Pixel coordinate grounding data
───

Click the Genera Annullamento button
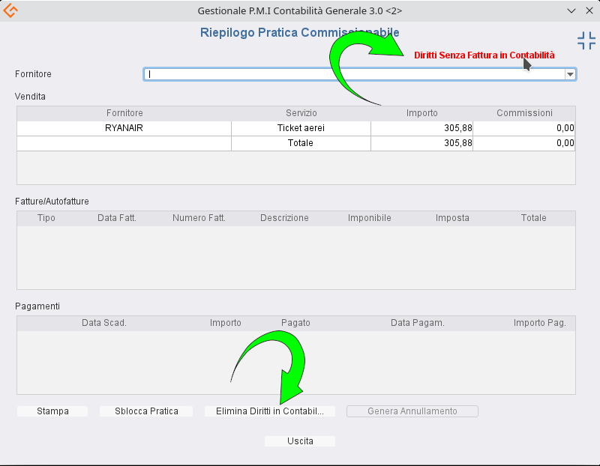Image resolution: width=600 pixels, height=466 pixels. [x=412, y=411]
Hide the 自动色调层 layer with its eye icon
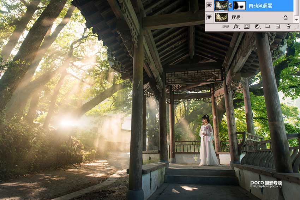 (x=209, y=5)
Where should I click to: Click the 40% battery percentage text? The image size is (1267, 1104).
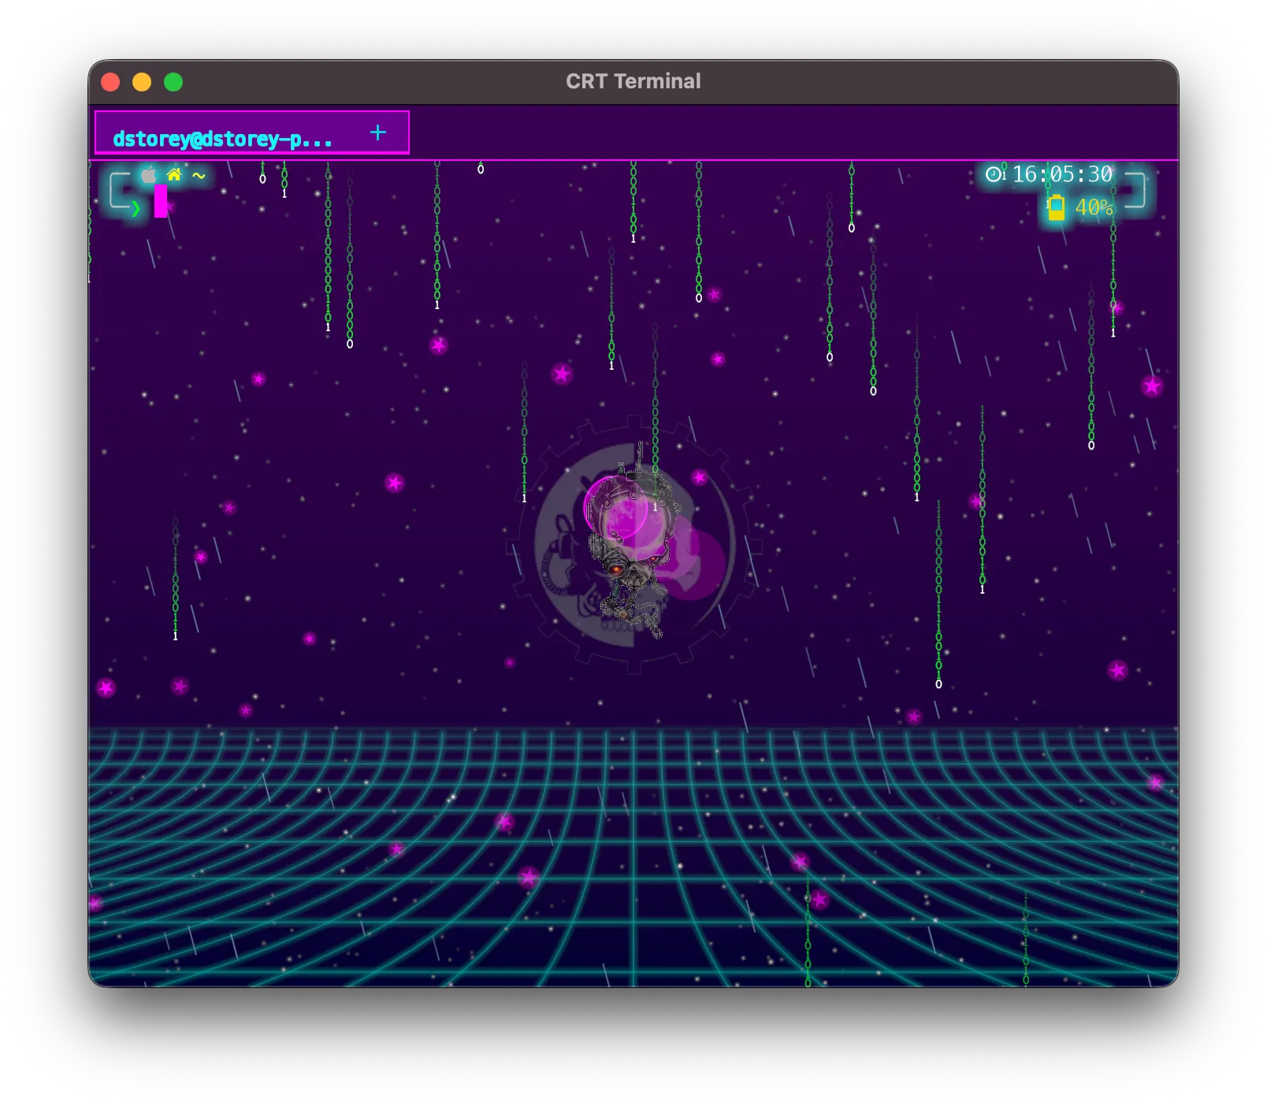click(1094, 207)
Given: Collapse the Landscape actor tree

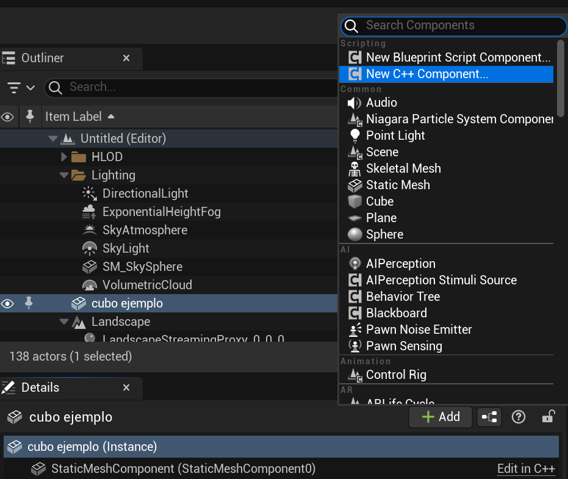Looking at the screenshot, I should pos(64,322).
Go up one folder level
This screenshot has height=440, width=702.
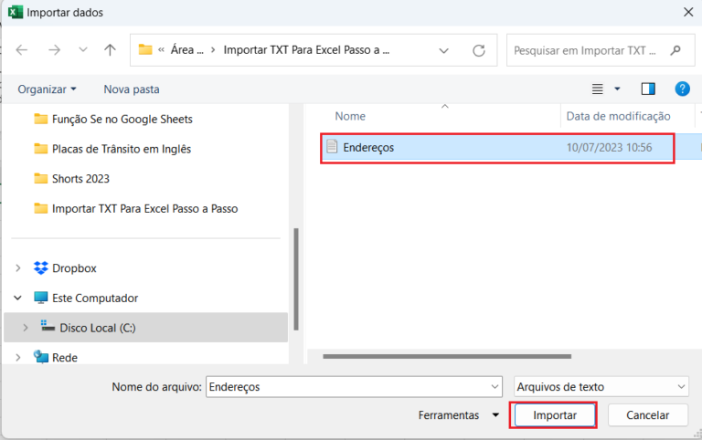point(110,50)
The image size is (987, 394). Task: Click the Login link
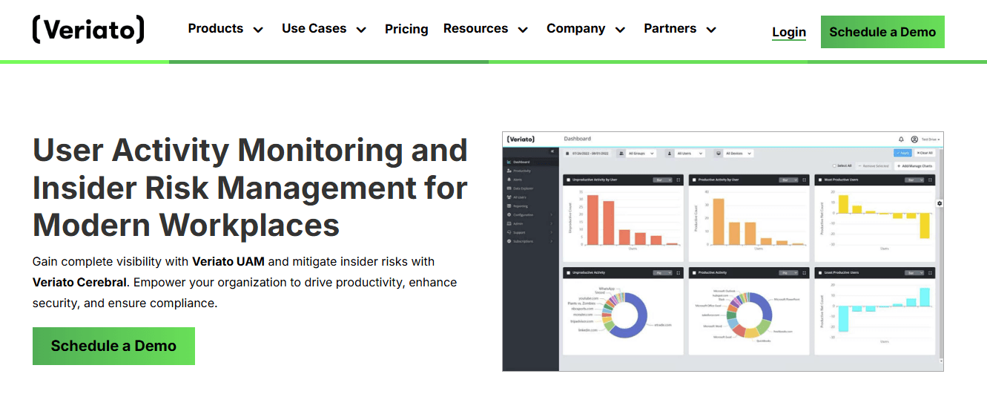pyautogui.click(x=789, y=32)
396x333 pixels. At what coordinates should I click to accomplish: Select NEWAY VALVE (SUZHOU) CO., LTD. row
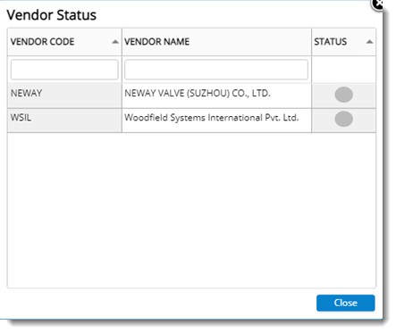coord(191,96)
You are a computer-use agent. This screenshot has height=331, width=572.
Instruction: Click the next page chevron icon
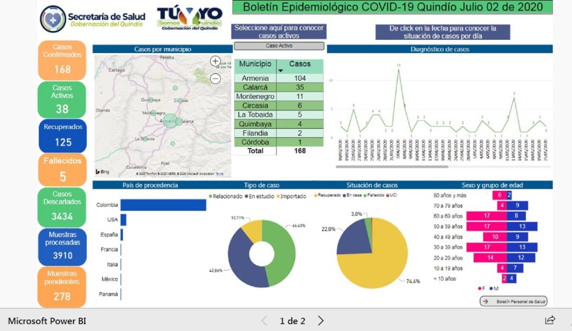pos(320,320)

───

EXERCISE DESCRIPTION.
Every line above should be copied exactly, apart from any pictures.

SOLUTION TO THIS TASK.
Click the Genera Annullamento button
Image resolution: width=600 pixels, height=466 pixels. [x=412, y=411]
Hide the 自动色调层 layer with its eye icon
 (x=209, y=5)
Where should I click to: Click the 40% battery percentage text? The image size is (1267, 1104).
click(1094, 207)
Given: Collapse the Landscape actor tree

Looking at the screenshot, I should pos(64,322).
Go up one folder level
This screenshot has height=440, width=702.
point(110,50)
The image size is (987, 394). Task: Click the Login link
pyautogui.click(x=789, y=32)
396x333 pixels. At what coordinates should I click to accomplish: Select NEWAY VALVE (SUZHOU) CO., LTD. row
coord(191,96)
You are a computer-use agent. This screenshot has height=331, width=572.
Instruction: Click the next page chevron icon
pos(320,320)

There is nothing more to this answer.